**Challenges:**
1: Reproduce word for word the part of the passage on voter trust that opens with the words containing "The big question" and closes with "respectable to voters.".
2: In the passage on voter trust, what two things have left voters cynical about whether things they are told are better for the environment actually are?

**Document segment:**
- - - -

There’s also a bucket of things unique to energy and climate that are important to how we develop policy.
Dieselgate and local government cuts to recycling have left voters cynical that things they are told are better for the environment actually are. They question whether EVs for example actually are greener, or whether they’ll be told something different later
Promises of ‘green jobs’ have not materialised and were never specific enough to be believable in the first place. Try talking to people in Blyth about jobs in battery manufacturing.
Perceptions of hypocrisy undermine behavioural change. Are politicians still flying/driving petrol cars/using gas boilers? If they aren’t changing why should we?
The big question is what actually rebuilds trust - is it specific trust-building policy, or a general sense that lives are improving? Voters find political reform is niche and boring and at worst navel-gazing. But it needs to be done because it makes other reforms easier. What happens in Westminster needs to be understood, and look professional, adult and respectable to voters.
I was personally devastated that voters like the pomp, ceremony and tradition and didn’t want to burn it down and move to a WeWork in Manchester. The reforms they are interested in are ones that bring clarity and are more incremental than revolutionary. Publish an MP’s job description, hire staff (3) centrally, in a standardised way, and speak more directly to the public in a longer form, where they can ask questions back.
No 10 understands the trust challenge. Despite pressure from commentators, they are determined to keep promises achievable, the recent non-reset reset was all about this - ensuring change is tangible to voters. They have also learned from Biden. One thing Biden didn’t do was prime voters for the change they would see under his leadership, when change happened attribution got much harder.

- - - -

**Recorded data:**
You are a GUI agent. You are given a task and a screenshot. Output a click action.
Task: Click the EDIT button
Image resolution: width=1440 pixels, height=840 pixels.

- - - -

**Task-by-task answers:**
1:
The big question is what actually rebuilds trust - is it specific trust-building policy, or a general sense that lives are improving? Voters find political reform is niche and boring and at worst navel-gazing. But it needs to be done because it makes other reforms easier. What happens in Westminster needs to be understood, and look professional, adult and respectable to voters.

2: Dieselgate and local government cuts to recycling.